Work task:
Could you copy each line of the entries that contains "profile"?

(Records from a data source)
··········

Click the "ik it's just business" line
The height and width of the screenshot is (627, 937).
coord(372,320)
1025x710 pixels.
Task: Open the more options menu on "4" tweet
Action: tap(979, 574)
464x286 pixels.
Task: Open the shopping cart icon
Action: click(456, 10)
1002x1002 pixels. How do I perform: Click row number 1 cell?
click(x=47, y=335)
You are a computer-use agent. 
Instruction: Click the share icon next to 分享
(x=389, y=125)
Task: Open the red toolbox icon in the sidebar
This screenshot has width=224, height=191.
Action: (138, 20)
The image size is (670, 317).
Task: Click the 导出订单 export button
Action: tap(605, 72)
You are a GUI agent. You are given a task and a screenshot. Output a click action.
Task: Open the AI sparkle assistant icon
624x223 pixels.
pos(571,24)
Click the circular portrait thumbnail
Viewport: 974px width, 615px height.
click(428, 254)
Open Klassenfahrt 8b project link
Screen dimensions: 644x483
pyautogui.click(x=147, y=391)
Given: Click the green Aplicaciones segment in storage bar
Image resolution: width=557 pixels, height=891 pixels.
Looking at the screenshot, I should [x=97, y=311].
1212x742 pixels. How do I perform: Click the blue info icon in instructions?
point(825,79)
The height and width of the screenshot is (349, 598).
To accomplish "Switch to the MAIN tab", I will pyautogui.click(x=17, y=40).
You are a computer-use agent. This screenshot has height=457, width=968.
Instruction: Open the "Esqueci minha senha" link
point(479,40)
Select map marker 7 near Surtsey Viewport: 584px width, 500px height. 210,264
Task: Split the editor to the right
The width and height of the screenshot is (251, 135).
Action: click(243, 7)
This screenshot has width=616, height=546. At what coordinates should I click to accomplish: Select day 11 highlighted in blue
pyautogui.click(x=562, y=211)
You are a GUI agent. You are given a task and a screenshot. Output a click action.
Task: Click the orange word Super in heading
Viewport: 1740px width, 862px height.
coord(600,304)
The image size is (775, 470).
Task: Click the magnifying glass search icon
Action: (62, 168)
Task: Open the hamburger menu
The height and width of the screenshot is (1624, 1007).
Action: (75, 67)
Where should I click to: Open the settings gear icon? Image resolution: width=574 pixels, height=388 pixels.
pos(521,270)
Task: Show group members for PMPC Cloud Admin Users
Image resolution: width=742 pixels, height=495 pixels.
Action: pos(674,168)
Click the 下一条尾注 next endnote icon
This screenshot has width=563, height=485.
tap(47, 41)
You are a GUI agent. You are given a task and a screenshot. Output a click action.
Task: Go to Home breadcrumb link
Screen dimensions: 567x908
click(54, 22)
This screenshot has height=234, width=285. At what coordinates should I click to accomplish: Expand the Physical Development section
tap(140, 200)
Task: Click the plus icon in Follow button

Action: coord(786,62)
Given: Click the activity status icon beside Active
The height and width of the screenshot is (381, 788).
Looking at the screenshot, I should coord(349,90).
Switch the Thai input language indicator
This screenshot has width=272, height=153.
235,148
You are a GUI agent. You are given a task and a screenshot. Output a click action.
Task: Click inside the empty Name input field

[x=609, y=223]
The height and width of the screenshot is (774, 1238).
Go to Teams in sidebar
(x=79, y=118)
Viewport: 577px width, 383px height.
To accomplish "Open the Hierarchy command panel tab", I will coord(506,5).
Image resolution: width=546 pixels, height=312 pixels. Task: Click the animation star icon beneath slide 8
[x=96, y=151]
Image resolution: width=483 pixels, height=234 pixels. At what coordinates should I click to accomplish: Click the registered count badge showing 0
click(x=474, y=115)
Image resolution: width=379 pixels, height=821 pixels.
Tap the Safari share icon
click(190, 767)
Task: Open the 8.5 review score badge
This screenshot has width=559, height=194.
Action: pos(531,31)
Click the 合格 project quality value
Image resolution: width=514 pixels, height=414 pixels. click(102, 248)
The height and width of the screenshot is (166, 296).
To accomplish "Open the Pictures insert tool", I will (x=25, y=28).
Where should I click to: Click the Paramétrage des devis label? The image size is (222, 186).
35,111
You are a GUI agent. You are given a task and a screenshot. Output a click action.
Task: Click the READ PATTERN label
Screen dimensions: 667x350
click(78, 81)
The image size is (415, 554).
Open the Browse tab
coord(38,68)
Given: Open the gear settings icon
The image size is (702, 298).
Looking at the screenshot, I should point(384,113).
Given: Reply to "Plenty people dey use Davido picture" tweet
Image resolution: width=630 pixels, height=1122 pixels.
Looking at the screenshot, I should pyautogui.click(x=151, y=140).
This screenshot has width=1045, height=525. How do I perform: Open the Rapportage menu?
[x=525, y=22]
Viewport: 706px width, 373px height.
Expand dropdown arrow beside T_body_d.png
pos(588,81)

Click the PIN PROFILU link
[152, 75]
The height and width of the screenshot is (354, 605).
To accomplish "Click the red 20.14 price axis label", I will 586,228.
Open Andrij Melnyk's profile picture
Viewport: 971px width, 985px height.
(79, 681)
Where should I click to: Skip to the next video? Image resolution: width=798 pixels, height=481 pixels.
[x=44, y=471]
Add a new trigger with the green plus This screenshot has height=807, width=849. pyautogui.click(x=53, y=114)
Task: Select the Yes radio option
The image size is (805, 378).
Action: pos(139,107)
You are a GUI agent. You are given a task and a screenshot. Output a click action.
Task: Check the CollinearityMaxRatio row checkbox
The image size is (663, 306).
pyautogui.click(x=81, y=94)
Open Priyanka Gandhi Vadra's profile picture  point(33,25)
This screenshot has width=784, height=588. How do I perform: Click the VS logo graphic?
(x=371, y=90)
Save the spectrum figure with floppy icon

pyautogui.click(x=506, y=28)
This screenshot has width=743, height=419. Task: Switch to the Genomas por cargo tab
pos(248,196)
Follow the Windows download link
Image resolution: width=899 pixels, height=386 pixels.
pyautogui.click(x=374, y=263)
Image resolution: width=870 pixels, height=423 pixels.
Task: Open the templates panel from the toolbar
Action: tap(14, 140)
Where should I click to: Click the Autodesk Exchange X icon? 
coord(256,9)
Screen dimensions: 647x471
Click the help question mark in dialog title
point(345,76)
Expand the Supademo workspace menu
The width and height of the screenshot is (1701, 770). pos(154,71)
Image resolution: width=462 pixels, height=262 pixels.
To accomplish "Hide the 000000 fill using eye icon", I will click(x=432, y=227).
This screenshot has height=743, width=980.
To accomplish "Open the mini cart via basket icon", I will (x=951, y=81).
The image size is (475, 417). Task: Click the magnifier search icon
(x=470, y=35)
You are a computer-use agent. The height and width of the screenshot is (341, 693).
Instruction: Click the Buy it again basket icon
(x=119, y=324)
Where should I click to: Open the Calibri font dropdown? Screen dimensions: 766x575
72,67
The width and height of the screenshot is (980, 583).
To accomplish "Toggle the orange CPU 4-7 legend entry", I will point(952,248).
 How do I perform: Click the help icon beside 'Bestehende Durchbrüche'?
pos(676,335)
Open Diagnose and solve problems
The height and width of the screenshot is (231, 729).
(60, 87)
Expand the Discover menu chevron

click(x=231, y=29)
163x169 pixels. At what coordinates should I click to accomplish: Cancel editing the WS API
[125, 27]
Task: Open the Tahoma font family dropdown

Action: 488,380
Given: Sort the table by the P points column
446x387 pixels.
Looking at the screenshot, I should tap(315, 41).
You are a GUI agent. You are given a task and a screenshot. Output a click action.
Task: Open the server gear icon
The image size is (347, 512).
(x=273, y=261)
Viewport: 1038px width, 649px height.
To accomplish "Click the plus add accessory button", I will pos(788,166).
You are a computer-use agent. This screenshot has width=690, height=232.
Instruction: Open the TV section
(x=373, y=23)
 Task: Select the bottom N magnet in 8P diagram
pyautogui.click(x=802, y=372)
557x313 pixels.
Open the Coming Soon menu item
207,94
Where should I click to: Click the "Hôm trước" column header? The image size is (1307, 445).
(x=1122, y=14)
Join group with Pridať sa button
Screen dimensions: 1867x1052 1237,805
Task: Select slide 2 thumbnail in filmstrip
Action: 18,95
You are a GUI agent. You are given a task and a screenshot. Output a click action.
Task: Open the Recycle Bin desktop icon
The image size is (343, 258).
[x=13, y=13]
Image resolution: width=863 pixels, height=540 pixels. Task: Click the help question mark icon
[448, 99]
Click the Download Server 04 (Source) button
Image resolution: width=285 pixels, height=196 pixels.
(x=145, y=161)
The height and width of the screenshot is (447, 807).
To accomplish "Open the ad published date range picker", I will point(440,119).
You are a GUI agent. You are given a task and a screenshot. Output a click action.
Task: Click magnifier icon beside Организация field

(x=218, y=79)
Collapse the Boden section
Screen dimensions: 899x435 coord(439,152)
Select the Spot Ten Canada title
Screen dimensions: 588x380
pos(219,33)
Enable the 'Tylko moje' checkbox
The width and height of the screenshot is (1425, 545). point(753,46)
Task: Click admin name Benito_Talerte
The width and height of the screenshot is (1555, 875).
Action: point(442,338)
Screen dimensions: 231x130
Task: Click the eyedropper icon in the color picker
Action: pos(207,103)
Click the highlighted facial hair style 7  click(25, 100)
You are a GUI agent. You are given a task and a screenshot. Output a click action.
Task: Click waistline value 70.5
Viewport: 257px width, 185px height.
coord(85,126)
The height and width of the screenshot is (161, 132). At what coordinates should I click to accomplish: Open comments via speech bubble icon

··········

Written response:
Open Andrij Melnyk's profile picture
Open Priyanka Gandhi Vadra's profile picture  point(33,25)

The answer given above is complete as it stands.